** Information supplied follows **
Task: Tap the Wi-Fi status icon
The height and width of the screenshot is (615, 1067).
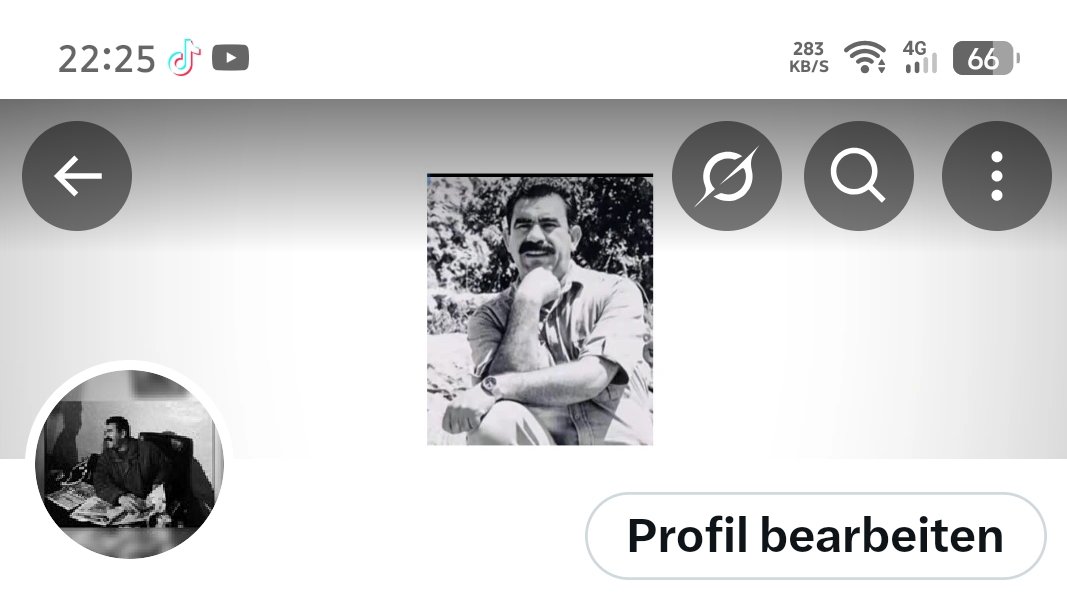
** End of Information supplied **
** Information supplied follows **
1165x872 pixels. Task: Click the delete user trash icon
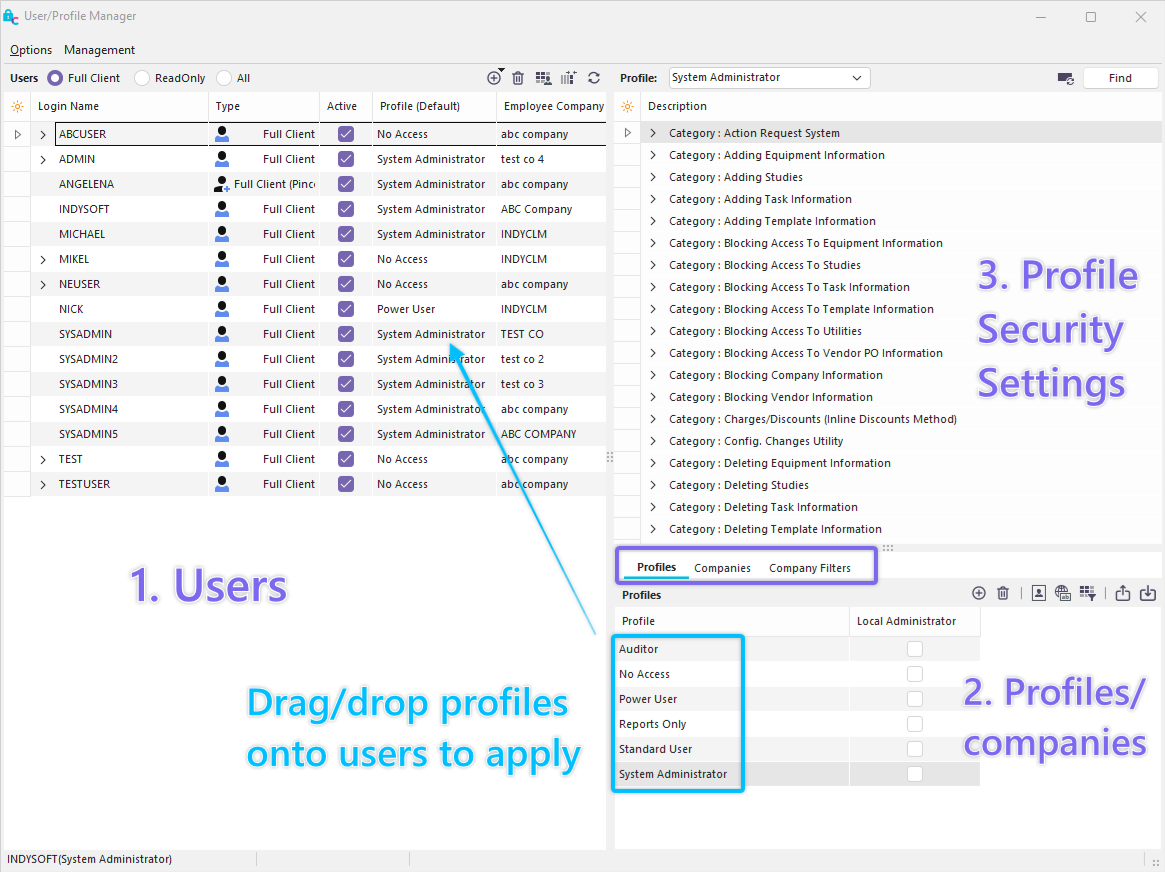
** End of Information supplied **
** Information supplied follows **
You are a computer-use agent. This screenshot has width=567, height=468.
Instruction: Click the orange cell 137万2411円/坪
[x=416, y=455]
** End of Information supplied **
- [Aim of the exercise]
If a line in the entries above contains the word "width", copy it.

- [Answer below]
The height and width of the screenshot is (615, 1067).
You are a computer-use agent. This screenshot has width=567, height=468.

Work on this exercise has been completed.